There are two types of mildew on roses, these are ‘powdery mildew’ and ‘downy mildew'. Powdery mildew is caused by the fungus Sphaerotheca pannosa var. Rosae and it will cause a white, powdery coating on leaves, stems, and buds. These leaves and stems can become distorted and it can cause leaves to drop. Powdery mildew is prevalent when temperatures hit around 70 to 80°F.
Downy mildew is less common than powdery mildew on roses and prefers cooler and damper weather. The signs of downy mildew are lesions more dark purple or brown in color on leaves and stems.
There are rose varieties that are resistant, or moderately resistant, to powdery mildew and there are fungicides that can treat the disease. One example is Earth's Ally Disease Control Concentrate, available at Amazon. To prevent mildews, it is recommended to improve air circulation through the rose and also water at the base to prevent wetting the leaves.
Cankers appear on the stems of rose bushes, looking like dead or discolored areas in tones of brown, black, or grey. They are caused by fungi and can get into the rose canes though wounds, which can be caused by rose pruning, or stems snapping due to winds.
The disease can easily be spread by garden tools, so best practise is to always clean and sharpen pruning shears before cutting and clean the shears when moving between different bushes. The best tactic to deal with cankers is to remove infected portions by pruning well below the diseased area and disposing of the stems.
Rose rust is yet another fungus disease that hits rose bushes and it causes orange-colored spots on the leaves, often starting on the underside before spreading to both sides. The spots can go from orange to brown and then to black, eventually causing leaves to turn yellow and then drop.
Monitor plants regularly, so you can pick off and destroy infected leaves at the early stage of infection. Avoid getting the leaves wet and remove any fallen leaves.
Zahid Adnan, a horticulturalist and founder of The Plant Bible, advises that this kind of ‘water management’ can be a vital way of combating many common rose diseases, including rust, mildew, and black spot. He says: ‘Water the soil around the roses, rather than the foliage, to prevent fungal diseases. Avoid overwatering and provide good drainage.’
You can get rust-resistant varieties of roses, and there are common fungicides that can be used against rust. One example is the Garden Safe Fungicide 3 Concentrater available at Walmart.
5. Mosaic virus
Rose mosaic virus is not a fungal disease, but a virus that shows its symptoms in the spring. It can cause discolored and distorted leaves, reduced overall vigor of the plant, and a drop in flowering. Unfortunately, there is nothing that can be done for rose plants that have succumbed to mosaic virus. It is a systemic disease from which there is no coming back. Infected roses should be removed from the garden and disposed of properly.

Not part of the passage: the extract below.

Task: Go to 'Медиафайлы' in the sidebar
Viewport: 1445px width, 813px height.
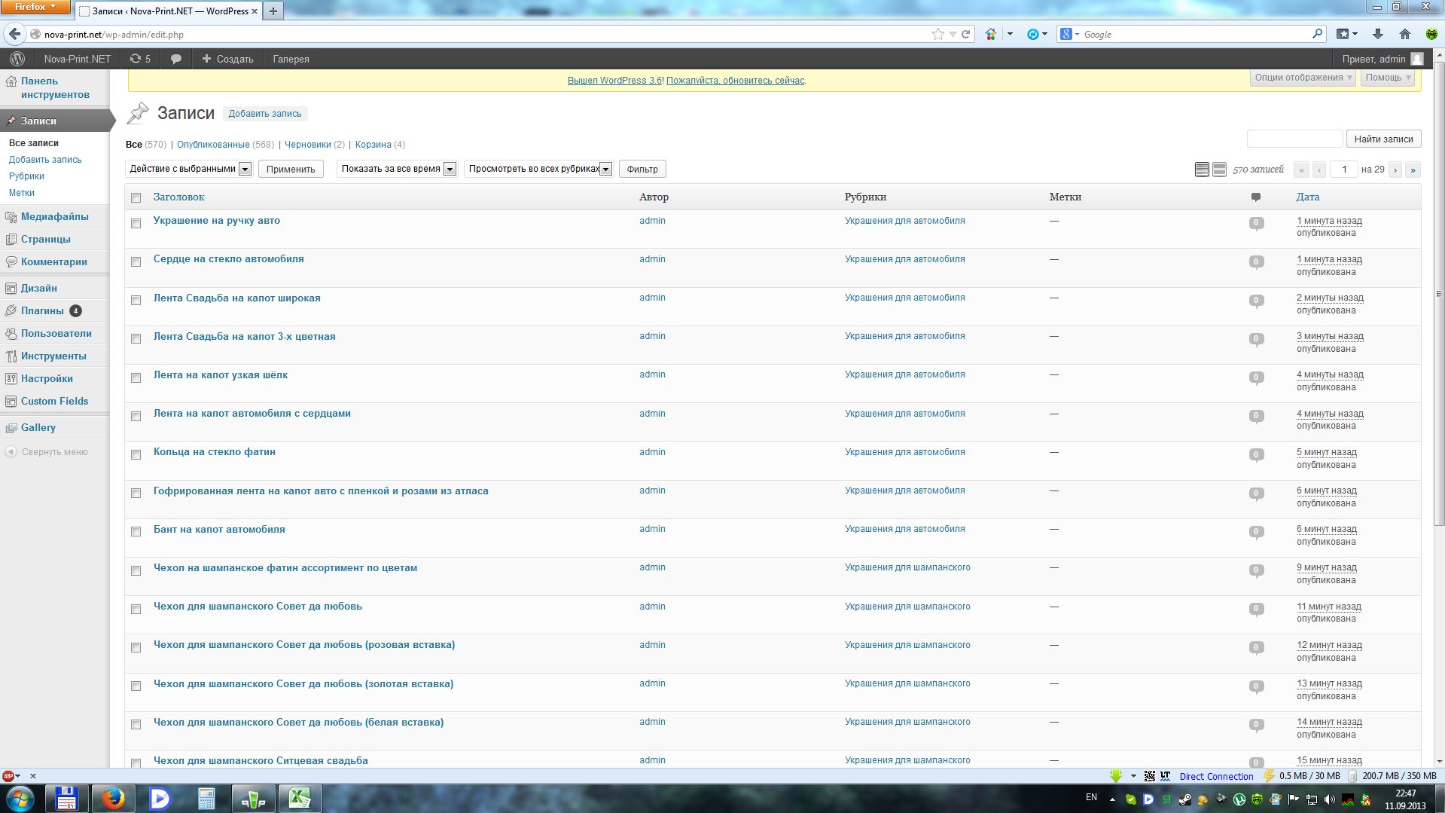Action: coord(54,216)
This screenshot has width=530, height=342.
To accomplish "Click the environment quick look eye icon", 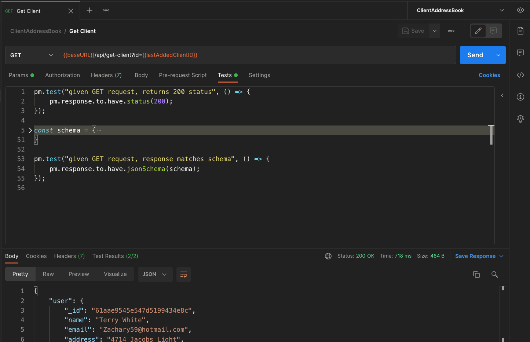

Botrytis is another fungal disease that turns flowers brown and can stop buds from opening. The fungus is most active during a hot and humid summer, so again avoid overhead watering and make sure to check and regularly deadhead roses to get rid of spent flower blooms that can be a breeding ground for fungus.
Take care when you fertilize roses, as giving the plants too much nitrogen can create lots of new growth that is more susceptible to botrytis. Any infected blooms or buds should be removed and disposed of.
Roses are so highly-regarded by gardeners, who are often searching for the best fragrant roses or the best climbing roses for their backyard. While being so popular they are also seen by many as difficult flowers to maintain, and the volume of pests and diseases that can hit roses can make growing them complicated.
Observation is key and keeping your eyes peeled can help you spot signs that something might be wrong, for example rose leaves turning yellow. Then it allows you to do your research and, on many occasions, it can actually be a simple and quick solution to keep your roses safe and healthy.